The obituary I’ll never forget
By LISA SMITH MOLINARI | Special to Stars and Stripes | Published: October 19, 2018
A few years ago, a friend sent me the link to an obituary she’d read in the Boston Globe that morning. I didn’t know the woman who had died. Mrs. Louise Bickford was a complete stranger to me. However, my friend shared the article because Louise had been a military spouse, like me.
The obituary made no reference to an impressive career or professional achievements on Louise’s part. It didn’t mention awards or attempts to change the world. None of the traditional barometers of success.
But this seemingly unremarkable newsprint about a military spouse I never knew somehow tapped into my psyche and left an indelible mark.
After reading the obit, my friend and I exchanged messages such as, “She did the New York Times crossword in pen. I can’t even do it in pencil.” And, “Wow, I can only hope that I leave that kind of legacy.” And then my friend and I went back to our busy routines, leaving behind the shared tidbit about Mrs. Louise Bickford, the 85-year-old Army wife who died on December 9, 2015.
The only problem was, I couldn’t forget.
The 600-word description of Louise’s life had seeped into my subconscious, surfacing when I needed to quell doubts about my place in the world. The memory of the obituary has become a mantra that I conjure to soothe the fear that my life is insignificant or unimportant.
Even though the article didn’t describe the accomplishments that are normally deemed print-worthy, the essay about Louise is a portrait of a life that truly mattered.
I’ve been thinking more about Louise lately. With my husband retired from the Navy and our last child off to college, I recently interviewed for my first out-of-the-house job since 1996. I’ve spent the past two decades raising our three kids, moving, managing the household, volunteering and freelance writing from home. As I brace myself for rejection, I wonder, have I accomplished enough in life? Will this job save me from oblivion? Will my children be proud of me?
According to the obituary written by Louise’s five children, Louise was born in 1930 and raised in a Pennsylvania coal-mining town. The valedictorian of her high school class, she went on to get her teaching degree and to marry James Bickford, her husband of 40 years. “Jim’s Army career took him, Louise and the five children plus pets to postings in France, California, Kentucky, Iran, Wisconsin, Virginia, Turkey, Florida and, finally, Pennsylvania,” the obit read, adding that Louise parented the kids alone during Jim’s unaccompanied tours in Vietnam and Korea. The obituary described their mother’s “love of travel, curiosity about other cultures, organizational skills and pragmatic nature” that made her “well suited to her life as a military spouse.”

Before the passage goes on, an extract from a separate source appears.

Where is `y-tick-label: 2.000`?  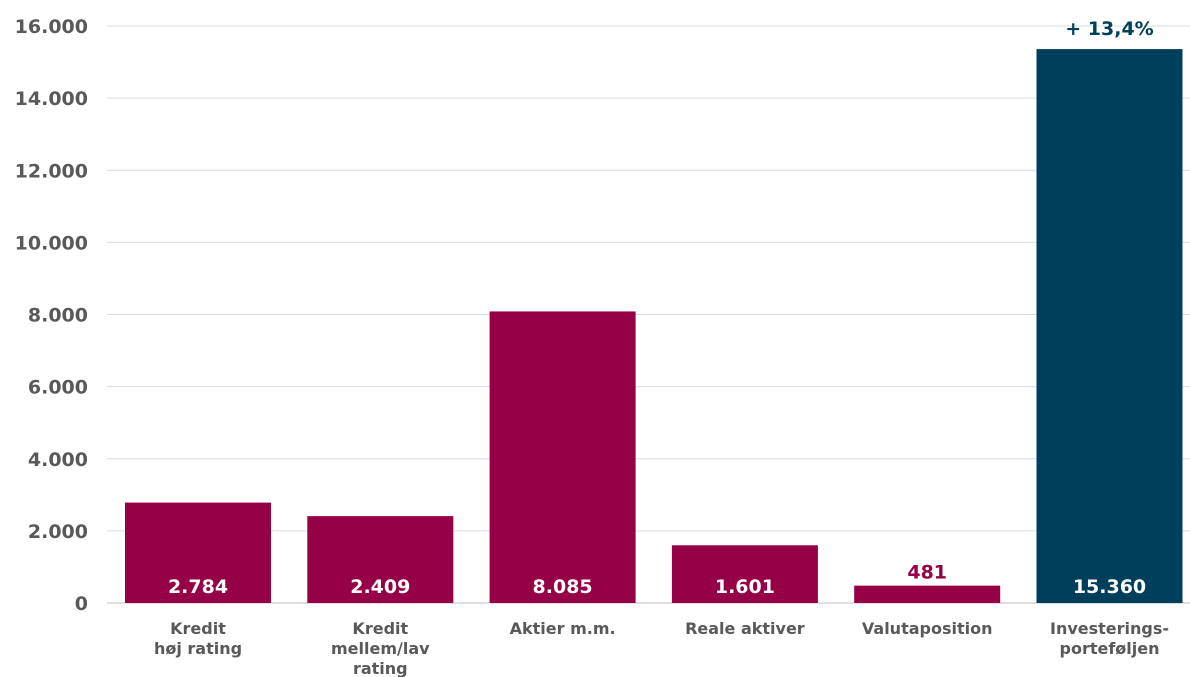 y-tick-label: 2.000 is located at coordinates (58, 532).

After Jim retired from the Army, one might think he and Louise settled into a stable life without hardship. However, “a tragic accident left Jim a quadriplegic in 1976.” Louise “spent the next 18 years as his primary caregiver until Jim’s death in 1994.” But she had always had a “great capacity to roll with the vicissitudes of life, accepting whatever difficulties life threw at her with humor, grace and style.”
Louise spent the rest of her years “caring for her extensive brood,” and pursuing her many passions. Her children proudly described her as a “multi-faceted individual” who “taught swimming; was a substitute teacher; led Boy Scout and Girl Scout troops; ... did the NY Times crossword puzzle in pen; played the piano; sang in choruses; organized an international supper club; and was a gracious hostess her entire life.
“Louise’s life was grounded by family, from her early life until her death,” and her family of five children, 12 grandchildren and a great grandchild “loved and admired” Louise for “her great wit, integrity, love of laughter and independent spirit.”
Mrs. Louise Bickford had it right. Regardless of the pressure to live up to traditional measures of success, ultimately, a life grounded by family is a life well-lived.